As global liquidity dries up, Gulf governments will be increasingly called upon to provide project funding.
For project sponsors surveying the finance market today, it is almost unbelievable that just 18 months ago, banks were queuing up to lend them money.
Bankers say that until recently, many project sponsors believed the finance market would bounce back, while finance houses were becoming increasingly sceptical.
“The banks in the market and the sponsors have been heading in completely opposite directions for the past eight months,” says one Bahrain-based financial adviser.
The most recent bad news shows it will be some time before a favourable market returns. Following the collapse or state-backed rescues of banks and insurance firms in the US and Europe, the Bush administration initially failed to persuade Congress to back a $700bn bail-out plan for US banks.
As MEED went to press, efforts were continuing in major global financial centres to shore up the banking system.
The interbank lending market has seized up because of concerns over the collapse of further financial institutions, which is in turn driving up funding costs.
“The project finance market in the region is dead,” says one regional bank syndications head. “And there will be no signs of life until early 2009 at the earliest.”
Only a dozen large banks are still keen to finance projects in the region, reduced from about 50 banks at the beginning of 2007.
The rising cost of dollar funding has priced many banks out of the market, and in many cases, regional banks are refusing to lend any long-term dollars except to their biggest existing clients.
“The sentiment among sponsors now is that anything that can be delayed should be,” says Ghazali Inam, global corporate finance head at Arab Bank, one of the few banks still actively considering deals.
This will inevitably hit some of the more speculative projects planned for the region. But many of the projects that finance houses have been working on are essential infrastructure schemes.
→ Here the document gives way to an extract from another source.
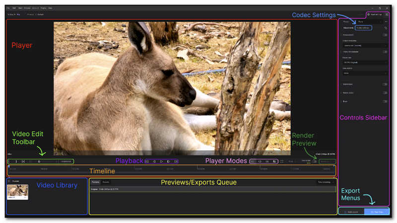Viewport: 397px width, 223px height.
Task: Step forward one frame in playback
Action: coord(169,161)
More than $20bn worth of projects will need to raise finance over the next few months, including $18bn worth of independent water and power projects (IWPP).
At the moment, only the smallest state-backed schemes are close to securing finance.
The question now for sponsors is where they can raise this cash. “There is no room for altering the schedule of these projects because of the growing demand for power,” says Irfan Said, project and structured finance head at Saudi Arabia’s Samba.
Although the credit crunch has affected the ability of sponsors to finance projects, the underlying credit risk is largely unchanged from 18 months ago, and the oil price is still giving governments healthy budget surpluses.
“For most of the power projects, the respective governments remain equity investors in the projects, so banks have that comfort from a credit-risk perspective,” says Tarun Puri, head of project finance at Bahrain-based Gulf International Bank. “Banks are not doubting the projects, it is purely a liquidity problem.”
“All of the [IWPP] projects are being launched simultaneously without any co-ordination among the various power and water authorities of the GCC countries and the consortiums that are the preferred bidders,” says Inam.
“Given the liquidity squeeze, there is no capacity in the bank market to simultaneously fund all the IWPPs in the next six to nine months.”
“Governments of the Middle East will have to step in and bridge the liquidity gap while the banking market recovers,” says the syndications head.
Bankers in the project sector say the recovery could take 18-24 months. Fortunately for Gulf governments, they are in a better position than most of their peers around the world, as they can tap into their oil wealth.
“With the huge fiscal surpluses being generated, it would be easy for them just to do these projects on government balance sheets,” says one London-based project finance head.
However, while Riyadh has the Saudi Industrial Development Fund and the Public Investment Fund to invest in projects, other Gulf states lack similar organisations.
Sovereign wealth funds do have the liquidity, but it is doubtful whether they have the skills to analyse investments in infrastructure, or be able to move quickly enough. The two Saudi funds are already criticised by many Saudi bankers for being too slow.
One source at Abu Dhabi Investment Authority (Adia), the world’s biggest sovereign wealth fund, says investment in domestic infrastructure is not part of the organisation’s strategy. But other organisations in the UAE, such as Mubadala Development Company and the Abu Dhabi Investment Council (Adic), which took control of Adia’s domestic assets in 2006, could be used to plug the liquidity shortfall.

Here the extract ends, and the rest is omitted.